▸ EXCERPTED PASSAGE:
══════════

An Integrated Community Malaria Volunteer Improves Services in her Community in Myanmar
August 9th, 2018 | Story
August 9th, 2018 | Story
As malaria cases in Myanmar are decreasing, the National Malaria Control Program (NMCP) has recognized the need to sustain motivation among the large cadre of trained malaria volunteers in country. To maintain the community health malaria volunteer cadre, the NMCP initiated a pilot to test a new integrated community malaria volunteer (ICMV) approach.
Through this initiative, the existing malaria volunteers are trained on an additional five diseases, including tuberculosis, HIV, dengue hemorrhagic fever, filariasis, and leprosy.
Two townships, Mindat in Chin State and Myawaddy in Kayin State, were selected as the sites for the first pilot of this new approach. A new training module was developed by the World Health Organization with technical support from JSI through the Maternal and Child Survival Program that was then used in the training of 74 newly-minted ICMVs.

══════════

▸ EXTRACTED DATA:
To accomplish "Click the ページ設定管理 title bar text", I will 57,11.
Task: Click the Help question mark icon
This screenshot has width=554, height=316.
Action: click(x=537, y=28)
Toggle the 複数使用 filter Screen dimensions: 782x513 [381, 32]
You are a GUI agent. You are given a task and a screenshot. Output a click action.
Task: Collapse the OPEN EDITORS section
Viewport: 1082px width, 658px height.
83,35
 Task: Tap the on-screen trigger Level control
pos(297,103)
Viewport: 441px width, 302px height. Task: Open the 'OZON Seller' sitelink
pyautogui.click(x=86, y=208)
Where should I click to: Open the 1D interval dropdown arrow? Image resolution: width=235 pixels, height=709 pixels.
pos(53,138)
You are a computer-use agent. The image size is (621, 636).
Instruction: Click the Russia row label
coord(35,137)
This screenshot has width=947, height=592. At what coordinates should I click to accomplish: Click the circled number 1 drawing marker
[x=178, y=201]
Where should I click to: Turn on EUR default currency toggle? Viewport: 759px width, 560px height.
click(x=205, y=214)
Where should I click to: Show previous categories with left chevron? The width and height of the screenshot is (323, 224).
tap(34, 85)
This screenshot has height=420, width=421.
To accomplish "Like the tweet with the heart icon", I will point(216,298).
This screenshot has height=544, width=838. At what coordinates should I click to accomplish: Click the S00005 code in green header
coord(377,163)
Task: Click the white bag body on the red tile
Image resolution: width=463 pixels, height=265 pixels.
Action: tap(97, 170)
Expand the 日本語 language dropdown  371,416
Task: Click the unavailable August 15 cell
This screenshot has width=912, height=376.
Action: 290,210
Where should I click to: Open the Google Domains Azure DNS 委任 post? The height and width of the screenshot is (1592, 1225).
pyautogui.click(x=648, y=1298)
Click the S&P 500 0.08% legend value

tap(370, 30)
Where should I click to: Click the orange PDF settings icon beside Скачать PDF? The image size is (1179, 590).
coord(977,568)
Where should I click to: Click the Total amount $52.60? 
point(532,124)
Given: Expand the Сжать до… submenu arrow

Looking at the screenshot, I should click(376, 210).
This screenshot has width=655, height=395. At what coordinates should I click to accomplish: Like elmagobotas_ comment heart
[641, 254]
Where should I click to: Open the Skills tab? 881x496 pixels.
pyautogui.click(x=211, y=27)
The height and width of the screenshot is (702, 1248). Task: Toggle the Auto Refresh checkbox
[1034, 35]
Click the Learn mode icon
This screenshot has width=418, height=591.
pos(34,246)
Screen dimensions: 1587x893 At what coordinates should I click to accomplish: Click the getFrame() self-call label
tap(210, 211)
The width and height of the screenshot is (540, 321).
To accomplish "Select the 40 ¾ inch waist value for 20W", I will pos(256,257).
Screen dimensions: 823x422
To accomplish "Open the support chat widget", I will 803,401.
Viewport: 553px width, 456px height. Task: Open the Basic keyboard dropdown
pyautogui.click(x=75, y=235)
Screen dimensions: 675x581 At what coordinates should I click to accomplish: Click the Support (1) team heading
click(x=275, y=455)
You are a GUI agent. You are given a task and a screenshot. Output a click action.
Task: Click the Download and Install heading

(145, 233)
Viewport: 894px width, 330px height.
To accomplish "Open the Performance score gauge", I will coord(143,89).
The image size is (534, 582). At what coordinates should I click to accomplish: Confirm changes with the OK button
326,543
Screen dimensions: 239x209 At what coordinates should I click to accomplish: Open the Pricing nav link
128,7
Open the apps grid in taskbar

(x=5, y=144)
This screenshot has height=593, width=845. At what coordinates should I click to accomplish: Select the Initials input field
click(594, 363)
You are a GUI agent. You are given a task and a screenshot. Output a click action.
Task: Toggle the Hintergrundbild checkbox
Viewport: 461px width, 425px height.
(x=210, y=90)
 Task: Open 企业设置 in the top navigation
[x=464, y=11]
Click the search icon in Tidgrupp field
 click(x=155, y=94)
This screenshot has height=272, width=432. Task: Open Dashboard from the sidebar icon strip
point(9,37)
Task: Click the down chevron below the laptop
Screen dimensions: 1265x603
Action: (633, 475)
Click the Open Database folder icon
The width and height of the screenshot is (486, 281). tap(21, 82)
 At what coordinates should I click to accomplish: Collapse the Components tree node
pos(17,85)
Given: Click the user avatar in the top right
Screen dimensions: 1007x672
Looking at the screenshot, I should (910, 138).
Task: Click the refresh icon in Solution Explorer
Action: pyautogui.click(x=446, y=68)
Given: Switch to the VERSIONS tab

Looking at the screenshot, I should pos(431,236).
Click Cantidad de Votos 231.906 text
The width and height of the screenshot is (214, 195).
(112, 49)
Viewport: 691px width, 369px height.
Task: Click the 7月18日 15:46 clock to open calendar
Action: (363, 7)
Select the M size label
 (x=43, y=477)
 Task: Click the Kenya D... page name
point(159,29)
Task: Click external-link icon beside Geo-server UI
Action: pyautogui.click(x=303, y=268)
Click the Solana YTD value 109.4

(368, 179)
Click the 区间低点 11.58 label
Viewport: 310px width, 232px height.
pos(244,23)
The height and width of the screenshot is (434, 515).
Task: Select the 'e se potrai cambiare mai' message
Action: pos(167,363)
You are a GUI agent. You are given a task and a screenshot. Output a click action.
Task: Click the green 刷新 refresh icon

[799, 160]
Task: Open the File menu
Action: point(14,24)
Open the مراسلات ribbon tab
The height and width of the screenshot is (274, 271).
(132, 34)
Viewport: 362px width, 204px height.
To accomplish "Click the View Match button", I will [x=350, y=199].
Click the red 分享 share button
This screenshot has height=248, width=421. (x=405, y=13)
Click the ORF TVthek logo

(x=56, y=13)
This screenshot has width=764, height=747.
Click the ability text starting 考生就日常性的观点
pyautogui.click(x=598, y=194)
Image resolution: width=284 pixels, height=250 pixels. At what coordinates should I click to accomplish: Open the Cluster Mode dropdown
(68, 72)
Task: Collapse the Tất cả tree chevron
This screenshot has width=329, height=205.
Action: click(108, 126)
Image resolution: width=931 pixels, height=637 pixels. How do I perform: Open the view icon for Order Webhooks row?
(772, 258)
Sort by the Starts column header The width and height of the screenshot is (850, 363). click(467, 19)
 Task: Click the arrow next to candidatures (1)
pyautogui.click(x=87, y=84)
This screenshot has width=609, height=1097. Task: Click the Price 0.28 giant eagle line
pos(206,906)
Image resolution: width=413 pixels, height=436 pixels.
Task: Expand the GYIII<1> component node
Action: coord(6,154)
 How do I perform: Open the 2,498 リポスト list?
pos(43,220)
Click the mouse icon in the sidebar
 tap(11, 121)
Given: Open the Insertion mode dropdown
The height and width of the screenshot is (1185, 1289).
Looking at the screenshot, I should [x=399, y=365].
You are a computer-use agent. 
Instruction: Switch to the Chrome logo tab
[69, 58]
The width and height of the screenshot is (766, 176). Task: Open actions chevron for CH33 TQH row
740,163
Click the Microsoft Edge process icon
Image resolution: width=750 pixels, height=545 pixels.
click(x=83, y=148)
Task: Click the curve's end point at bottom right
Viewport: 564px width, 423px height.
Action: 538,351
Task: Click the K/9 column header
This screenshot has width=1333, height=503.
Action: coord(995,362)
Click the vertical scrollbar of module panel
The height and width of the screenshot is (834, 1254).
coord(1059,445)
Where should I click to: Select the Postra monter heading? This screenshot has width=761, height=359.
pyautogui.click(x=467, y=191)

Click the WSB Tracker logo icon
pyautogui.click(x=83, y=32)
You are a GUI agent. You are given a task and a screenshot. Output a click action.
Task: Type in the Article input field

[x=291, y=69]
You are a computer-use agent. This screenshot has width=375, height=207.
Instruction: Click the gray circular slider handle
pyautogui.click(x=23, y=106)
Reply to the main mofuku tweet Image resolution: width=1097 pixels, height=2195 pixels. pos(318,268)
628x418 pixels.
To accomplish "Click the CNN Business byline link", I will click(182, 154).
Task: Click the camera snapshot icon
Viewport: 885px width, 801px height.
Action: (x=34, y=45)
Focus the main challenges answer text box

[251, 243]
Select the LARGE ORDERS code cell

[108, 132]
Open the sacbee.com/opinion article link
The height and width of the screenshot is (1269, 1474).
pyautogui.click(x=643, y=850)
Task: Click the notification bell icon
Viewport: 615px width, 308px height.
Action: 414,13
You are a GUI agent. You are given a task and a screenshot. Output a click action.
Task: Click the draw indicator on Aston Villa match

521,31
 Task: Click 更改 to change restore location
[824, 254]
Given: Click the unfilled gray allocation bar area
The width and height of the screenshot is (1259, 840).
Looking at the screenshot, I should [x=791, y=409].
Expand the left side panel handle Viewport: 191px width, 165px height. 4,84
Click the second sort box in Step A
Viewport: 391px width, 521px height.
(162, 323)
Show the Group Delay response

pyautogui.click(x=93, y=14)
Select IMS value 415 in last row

══════════

Could you continue the story about Myanmar's integrated community malaria volunteer pilot, starting after its last sentence?

The ICMV training occurred in Kyat Oo Tin village in Mindat Township, a district located in the southern part of Chin State. Situated at 4,860 feet above sea level, Mindat Township has a total population of 42,600 (with 31,095 people living in rural environments and 11,505 people in urban environments). The township has an uneven terrain that makes access difficult, and has generated a slight difference in languages spoken between regions. Kyat Oo Tin Village an agricultural community that is 16 miles away from the center of Mindat Township, with 31 households and a total population of 122 individuals.
Daw Bu Sein, age 49, is the only community health volunteer in her village, Kyat Oo Tin Village in Mindat Township. She was recently trained in the ICMV approach. Her background as a community health volunteer includes three years as a malaria volunteer and over 20 years serving as an auxiliary midwife (AMW). She is also a member of her village’s health committee and assumes volunteer responsibilities for three neighboring villages as well.
Her community and township MOHS teams agree: Daw Bu Sein is highly valued due to her commitment and strong volunteer spirit, particularly in raising awareness of health care education. On her own initiative, she has used religious gatherings as opportunities to widen social networks and distribute information on health care.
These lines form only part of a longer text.